The Milbank Memorial Fund’s Multi-State Collaborative (MC) held its annual meeting in Detroit in November. Forty participants from 15 states or regions were represented. Each state or region in the group is involved in multi-payer primary care transformation—either through CMS’s Multi-Payer Advanced Primary Care Practice (MAPCP) demonstration, the Comprehensive Primary Care (CPC) Initiative, or their own program without CMS demonstration funding. (See the 2014 MC report.)

The meeting focused on several topics, including how best to evaluate the work of each collaborative project. The Fund has teamed up with Mathematica Policy Research, which is looking at the most effective methodology for evaluating the projects and identifying future evaluation strategies.

Mathematica presented some of the findings so far, including how examining large populations helps provide reliable data for evaluations, findings, and comparisons to other projects. As is to be expected, the more mature programs, those with a history of at least five years, have more credible data and are starting to see encouraging results. The Fund will publish Mathematica’s report of the evaluations in 2016.

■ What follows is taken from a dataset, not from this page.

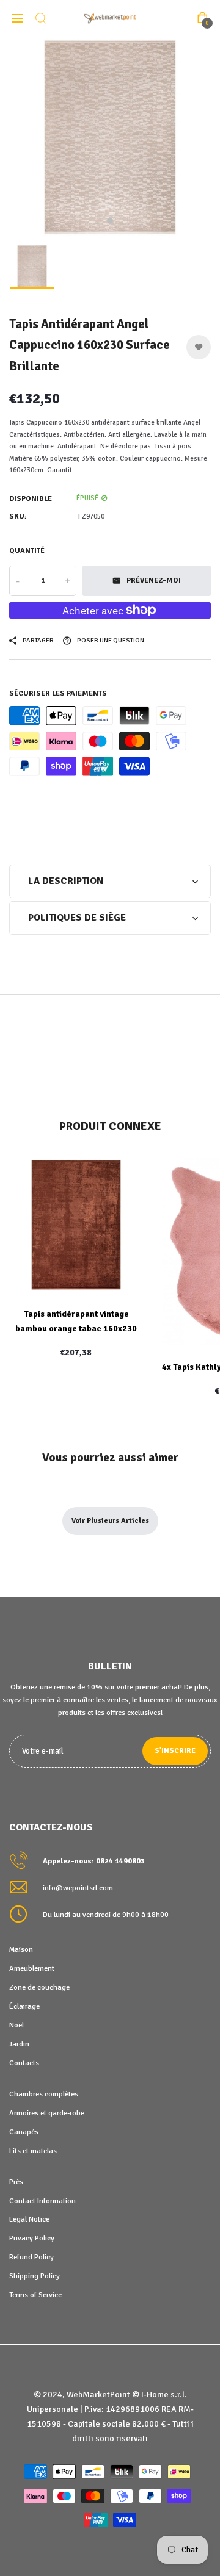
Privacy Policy (31, 2238)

Another topic discussed at the meeting was the importance of program governance and leadership and, in particular, the process of integrating multi-payer programs at the local level with other payment reform activities. Vermont’s leadership team shared its strategy in aligning its robust community-based primary care infrastructure with quality measurement and payment innovations emerging from the state’s Accountable Care Organizations, which are led and sustained at the local level.

“There is a lot of interest nationally in advanced primary care, as this work is often called,” explains Lisa Dulsky Watkins, director of the MC. “As these federally-supported programs come to their scheduled termination dates at the end of 2016, the MC is well situated to facilitate this conversation—and to help shape what federal support for multi-payer primary care transformation will be in the future.”